Op 3 februari 2015 wordt een ontmoeting gezien in Baarle-Nassau tussen [medeverdachte 4] , [medeverdachte 2] en [medeverdachte 3] . De peillocaties van de telefoons van [medeverdachte 4] en [medeverdachte 2] geven op dat moment ook die omgeving aan. Later belt [medeverdachte 4] naar [medeverdachte 1] met de vraag of hij de volgende dag om 12.00 uur opgehaald kan worden, maar [medeverdachte 1] kan niet. De volgende dag, op 4 februari 2015, belt [medeverdachte 4] opnieuw naar [medeverdachte 1] om vervoer te regelen. [verdachte] biedt [medeverdachte 4] telefonisch aan hem te rijden in de auto van [medeverdachte 1] , maar dat aanbod wordt door [medeverdachte 4] afgeslagen. Daarop belt [medeverdachte 4] naar [medeverdachte 2] , die vervolgens naar de woning van [medeverdachte 4] gaat. [medeverdachte 4] belt [medeverdachte 3] in een poging een andere afspraak te maken, maar dat lukt [medeverdachte 3] niet. Later op de dag blijken de telefoons van [medeverdachte 4] en [medeverdachte 2] uit te peilen bij Oosterhout in Brabant.

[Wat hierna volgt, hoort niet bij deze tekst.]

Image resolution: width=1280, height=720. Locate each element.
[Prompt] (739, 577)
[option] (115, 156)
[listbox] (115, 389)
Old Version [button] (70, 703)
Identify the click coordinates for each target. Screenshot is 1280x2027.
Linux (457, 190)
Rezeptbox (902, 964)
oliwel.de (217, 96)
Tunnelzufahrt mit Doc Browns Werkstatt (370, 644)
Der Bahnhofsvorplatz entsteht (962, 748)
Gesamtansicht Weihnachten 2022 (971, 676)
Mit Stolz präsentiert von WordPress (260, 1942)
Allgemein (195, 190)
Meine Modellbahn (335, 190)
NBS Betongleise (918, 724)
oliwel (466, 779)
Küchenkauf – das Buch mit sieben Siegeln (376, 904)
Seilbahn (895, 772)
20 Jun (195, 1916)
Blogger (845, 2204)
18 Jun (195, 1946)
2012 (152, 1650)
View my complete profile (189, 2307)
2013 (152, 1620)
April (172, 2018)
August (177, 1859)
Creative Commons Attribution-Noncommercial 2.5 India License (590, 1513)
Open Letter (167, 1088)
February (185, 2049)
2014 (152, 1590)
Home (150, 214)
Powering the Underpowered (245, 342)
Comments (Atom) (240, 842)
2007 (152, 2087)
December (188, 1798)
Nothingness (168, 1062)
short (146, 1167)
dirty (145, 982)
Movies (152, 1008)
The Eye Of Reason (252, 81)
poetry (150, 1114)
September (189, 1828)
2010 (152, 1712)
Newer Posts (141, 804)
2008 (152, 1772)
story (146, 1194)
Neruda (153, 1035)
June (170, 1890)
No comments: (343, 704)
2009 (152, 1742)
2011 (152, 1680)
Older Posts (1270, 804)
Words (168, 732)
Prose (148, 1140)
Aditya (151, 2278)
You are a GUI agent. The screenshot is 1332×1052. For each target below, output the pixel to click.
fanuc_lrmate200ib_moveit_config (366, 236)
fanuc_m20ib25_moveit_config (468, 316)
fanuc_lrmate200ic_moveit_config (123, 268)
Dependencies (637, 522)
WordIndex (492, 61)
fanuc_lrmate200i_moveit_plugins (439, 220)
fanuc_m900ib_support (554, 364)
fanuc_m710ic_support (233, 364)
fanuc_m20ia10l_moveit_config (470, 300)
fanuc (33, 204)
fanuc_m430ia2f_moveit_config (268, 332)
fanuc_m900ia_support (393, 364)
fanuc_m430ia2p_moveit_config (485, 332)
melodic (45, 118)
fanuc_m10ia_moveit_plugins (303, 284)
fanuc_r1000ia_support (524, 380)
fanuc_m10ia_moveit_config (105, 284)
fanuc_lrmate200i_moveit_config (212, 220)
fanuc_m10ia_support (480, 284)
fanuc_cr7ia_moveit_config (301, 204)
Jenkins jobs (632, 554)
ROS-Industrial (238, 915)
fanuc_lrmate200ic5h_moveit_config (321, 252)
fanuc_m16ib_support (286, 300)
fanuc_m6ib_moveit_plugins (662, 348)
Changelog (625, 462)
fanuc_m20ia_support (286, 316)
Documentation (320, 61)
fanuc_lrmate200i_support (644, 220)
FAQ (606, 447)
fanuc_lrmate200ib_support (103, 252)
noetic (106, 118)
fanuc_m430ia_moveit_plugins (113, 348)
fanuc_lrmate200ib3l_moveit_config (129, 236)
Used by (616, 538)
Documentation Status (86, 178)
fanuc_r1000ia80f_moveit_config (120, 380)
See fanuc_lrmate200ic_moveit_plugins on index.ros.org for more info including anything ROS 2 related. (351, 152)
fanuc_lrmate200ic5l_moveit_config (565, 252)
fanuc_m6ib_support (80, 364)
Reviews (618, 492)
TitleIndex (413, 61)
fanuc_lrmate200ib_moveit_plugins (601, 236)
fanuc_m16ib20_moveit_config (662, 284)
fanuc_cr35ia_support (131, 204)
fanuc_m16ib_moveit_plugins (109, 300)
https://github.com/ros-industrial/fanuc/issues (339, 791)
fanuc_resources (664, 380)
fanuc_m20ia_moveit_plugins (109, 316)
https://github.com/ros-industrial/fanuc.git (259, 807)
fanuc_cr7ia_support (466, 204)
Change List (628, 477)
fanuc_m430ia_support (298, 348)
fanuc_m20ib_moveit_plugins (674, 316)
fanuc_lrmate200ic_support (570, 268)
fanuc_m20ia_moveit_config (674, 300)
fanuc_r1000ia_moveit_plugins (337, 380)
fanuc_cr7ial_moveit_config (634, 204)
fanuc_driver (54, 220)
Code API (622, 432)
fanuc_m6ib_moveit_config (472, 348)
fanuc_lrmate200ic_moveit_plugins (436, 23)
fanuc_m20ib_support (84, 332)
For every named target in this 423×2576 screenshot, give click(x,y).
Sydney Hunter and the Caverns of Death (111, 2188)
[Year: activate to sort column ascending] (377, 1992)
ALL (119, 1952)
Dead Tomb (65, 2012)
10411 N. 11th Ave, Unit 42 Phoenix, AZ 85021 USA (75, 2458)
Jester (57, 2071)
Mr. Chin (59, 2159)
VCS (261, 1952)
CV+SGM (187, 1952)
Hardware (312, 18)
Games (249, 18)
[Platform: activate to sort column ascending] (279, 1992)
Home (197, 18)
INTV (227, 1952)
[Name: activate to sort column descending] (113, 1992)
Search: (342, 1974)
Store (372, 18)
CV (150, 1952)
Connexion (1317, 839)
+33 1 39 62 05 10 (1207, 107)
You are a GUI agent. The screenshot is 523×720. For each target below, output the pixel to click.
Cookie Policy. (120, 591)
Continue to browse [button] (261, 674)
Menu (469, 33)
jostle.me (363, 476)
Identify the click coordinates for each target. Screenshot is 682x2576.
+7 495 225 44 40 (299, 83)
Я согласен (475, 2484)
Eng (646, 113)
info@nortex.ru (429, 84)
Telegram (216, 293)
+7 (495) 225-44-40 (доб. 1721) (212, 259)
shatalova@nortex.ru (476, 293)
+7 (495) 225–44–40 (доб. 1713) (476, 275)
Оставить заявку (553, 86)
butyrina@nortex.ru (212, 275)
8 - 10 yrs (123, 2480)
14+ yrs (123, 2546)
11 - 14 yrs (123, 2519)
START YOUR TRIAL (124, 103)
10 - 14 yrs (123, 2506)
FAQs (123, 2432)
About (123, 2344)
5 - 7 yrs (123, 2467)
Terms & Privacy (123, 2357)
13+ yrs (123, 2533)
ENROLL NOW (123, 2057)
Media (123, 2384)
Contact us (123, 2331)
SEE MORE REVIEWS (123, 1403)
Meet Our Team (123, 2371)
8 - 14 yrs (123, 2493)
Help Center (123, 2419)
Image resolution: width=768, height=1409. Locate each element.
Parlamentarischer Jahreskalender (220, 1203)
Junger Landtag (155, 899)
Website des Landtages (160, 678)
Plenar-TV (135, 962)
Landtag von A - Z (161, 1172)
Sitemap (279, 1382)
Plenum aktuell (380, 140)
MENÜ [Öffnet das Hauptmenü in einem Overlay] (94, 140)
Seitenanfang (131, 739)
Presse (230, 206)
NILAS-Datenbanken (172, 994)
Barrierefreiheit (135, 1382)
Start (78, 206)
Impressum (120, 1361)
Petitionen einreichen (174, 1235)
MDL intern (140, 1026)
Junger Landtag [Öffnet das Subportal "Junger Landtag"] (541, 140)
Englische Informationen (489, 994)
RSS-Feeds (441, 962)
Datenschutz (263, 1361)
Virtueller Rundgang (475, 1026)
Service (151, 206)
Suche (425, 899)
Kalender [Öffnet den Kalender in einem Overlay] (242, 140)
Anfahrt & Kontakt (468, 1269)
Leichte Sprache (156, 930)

Op 8 februari 2015 komt een aantal gesprekken over de tap, die gaan over een komende ontmoeting tussen [medeverdachte 4] , [medeverdachte 2] en [medeverdachte 3] . Uit de tap blijkt daarna dat de telefoon van [medeverdachte 2] uitpeilt in Baarle-Nassau. In een later telefoongesprek waarin [medeverdachte 4] zegt dat hij in de auto zit, blijkt dat zijn telefoon uitpeilt bij Breukelen. Op datzelfde moment peilt ook de telefoon van [medeverdachte 2] uit in Breukelen.
Op 9 februari 2015 heeft [medeverdachte 4] een ontmoeting met [medeverdachte 3] . De auto van [medeverdachte 1] en de telefoon van medeverdachte [verdachte] (hierna: ‘ [verdachte] ’) leggen die dag de weg af naar de McDonalds langs de rijksweg A27. De telefoon van [medeverdachte 1] peilt de gehele dag in Amsterdam uit. Op 10 februari 2015 worden [medeverdachte 4] , [medeverdachte 2] en [medeverdachte 1] gezien bij café [naam café 1] , waarna ze naar de woning van [medeverdachte 4] gaan. Daar pakt [medeverdachte 1] een opgerolde blauwe plastic tas en vervolgens rijdt hij met [medeverdachte 2] naar de Waalstraat. [medeverdachte 1] overhandigt daar de tas aan een onbekende man, terwijl [medeverdachte 2] vanaf de overkant van de weg zicht houdt op het geheel.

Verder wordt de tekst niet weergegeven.